Task: Reproduce each line from the first in the data through the line that contains "Click the consumo" exactly; give nothing else.

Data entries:
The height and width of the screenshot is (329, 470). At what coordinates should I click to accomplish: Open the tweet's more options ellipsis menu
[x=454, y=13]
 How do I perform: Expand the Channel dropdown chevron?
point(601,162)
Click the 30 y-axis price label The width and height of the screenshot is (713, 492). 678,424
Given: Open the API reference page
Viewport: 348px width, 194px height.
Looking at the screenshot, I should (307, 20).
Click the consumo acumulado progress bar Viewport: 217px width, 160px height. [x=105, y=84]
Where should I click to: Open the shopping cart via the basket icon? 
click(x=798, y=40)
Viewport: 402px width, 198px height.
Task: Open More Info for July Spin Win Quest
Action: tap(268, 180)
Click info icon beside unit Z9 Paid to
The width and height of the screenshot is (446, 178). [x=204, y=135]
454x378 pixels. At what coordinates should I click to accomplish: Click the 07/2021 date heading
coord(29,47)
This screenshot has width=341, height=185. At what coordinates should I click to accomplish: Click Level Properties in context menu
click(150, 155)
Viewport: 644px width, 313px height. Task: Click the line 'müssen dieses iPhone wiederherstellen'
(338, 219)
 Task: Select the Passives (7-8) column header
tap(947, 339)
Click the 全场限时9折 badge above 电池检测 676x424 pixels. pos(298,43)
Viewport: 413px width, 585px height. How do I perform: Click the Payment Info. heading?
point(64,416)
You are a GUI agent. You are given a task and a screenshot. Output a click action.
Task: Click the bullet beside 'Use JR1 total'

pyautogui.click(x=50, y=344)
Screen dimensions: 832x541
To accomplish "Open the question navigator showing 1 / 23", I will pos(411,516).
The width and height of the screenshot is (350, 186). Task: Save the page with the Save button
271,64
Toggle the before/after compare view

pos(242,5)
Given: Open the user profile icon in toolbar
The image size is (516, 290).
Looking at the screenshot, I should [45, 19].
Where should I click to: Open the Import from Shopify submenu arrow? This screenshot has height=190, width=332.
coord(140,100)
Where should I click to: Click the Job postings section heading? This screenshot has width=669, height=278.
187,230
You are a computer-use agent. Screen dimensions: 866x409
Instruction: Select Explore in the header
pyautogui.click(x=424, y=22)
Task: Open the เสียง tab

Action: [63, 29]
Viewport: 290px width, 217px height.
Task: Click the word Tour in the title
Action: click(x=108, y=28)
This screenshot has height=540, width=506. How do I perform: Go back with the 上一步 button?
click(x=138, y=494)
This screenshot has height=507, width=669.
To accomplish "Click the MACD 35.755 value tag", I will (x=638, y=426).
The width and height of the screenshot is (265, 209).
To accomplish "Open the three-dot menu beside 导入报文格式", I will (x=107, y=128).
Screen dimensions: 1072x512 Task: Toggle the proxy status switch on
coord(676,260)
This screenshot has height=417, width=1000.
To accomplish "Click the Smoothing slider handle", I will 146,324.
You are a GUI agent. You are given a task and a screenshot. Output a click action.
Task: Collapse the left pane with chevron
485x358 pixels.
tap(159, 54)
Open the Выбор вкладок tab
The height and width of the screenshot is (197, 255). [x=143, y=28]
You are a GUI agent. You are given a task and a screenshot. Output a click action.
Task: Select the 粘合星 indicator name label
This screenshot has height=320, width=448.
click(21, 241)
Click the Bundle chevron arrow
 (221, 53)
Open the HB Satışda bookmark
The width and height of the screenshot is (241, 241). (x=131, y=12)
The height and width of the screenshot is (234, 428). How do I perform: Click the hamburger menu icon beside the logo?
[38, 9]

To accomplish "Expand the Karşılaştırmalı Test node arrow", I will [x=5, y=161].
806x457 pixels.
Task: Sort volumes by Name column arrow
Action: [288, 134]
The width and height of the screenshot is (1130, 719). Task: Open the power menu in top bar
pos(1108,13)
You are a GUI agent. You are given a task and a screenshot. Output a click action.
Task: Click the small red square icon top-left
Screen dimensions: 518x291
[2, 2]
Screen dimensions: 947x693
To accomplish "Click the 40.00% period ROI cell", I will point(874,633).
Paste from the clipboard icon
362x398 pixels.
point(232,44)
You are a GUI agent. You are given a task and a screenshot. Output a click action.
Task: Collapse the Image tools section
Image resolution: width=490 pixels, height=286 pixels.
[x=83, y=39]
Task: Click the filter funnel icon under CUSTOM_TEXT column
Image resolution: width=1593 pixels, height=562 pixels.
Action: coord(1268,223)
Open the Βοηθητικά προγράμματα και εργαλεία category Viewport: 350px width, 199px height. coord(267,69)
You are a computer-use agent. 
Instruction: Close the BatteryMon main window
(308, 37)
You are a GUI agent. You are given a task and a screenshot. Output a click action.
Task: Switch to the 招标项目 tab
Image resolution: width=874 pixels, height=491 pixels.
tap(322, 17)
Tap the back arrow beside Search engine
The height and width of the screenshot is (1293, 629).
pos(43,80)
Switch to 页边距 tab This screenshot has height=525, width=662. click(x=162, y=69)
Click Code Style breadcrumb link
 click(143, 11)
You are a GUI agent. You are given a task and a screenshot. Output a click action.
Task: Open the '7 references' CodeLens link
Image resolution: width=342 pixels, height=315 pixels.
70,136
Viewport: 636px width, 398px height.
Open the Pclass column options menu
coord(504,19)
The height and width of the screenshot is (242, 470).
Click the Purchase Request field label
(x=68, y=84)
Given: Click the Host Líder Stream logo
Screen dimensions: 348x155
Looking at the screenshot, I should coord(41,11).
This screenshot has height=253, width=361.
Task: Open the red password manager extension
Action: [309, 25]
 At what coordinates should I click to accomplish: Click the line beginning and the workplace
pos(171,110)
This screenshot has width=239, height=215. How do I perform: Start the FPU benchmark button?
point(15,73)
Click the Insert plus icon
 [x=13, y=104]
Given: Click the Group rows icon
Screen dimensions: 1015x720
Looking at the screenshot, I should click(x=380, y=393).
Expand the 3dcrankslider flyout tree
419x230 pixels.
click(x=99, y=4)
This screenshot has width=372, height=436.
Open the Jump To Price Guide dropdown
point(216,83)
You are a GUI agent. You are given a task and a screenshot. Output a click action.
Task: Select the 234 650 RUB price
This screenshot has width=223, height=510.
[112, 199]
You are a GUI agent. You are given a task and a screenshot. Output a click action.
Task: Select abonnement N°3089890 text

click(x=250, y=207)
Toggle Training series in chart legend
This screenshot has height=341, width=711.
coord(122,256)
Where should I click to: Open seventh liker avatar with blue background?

Written response:
The height and width of the screenshot is (329, 470). At what coordinates should I click to accomplish: Open the tweet's more options ellipsis menu
[x=454, y=13]
 How do I perform: Expand the Channel dropdown chevron?
point(601,162)
Click the 30 y-axis price label The width and height of the screenshot is (713, 492). 678,424
Given: Open the API reference page
Viewport: 348px width, 194px height.
Looking at the screenshot, I should (307, 20).
Click the consumo acumulado progress bar Viewport: 217px width, 160px height. [x=105, y=84]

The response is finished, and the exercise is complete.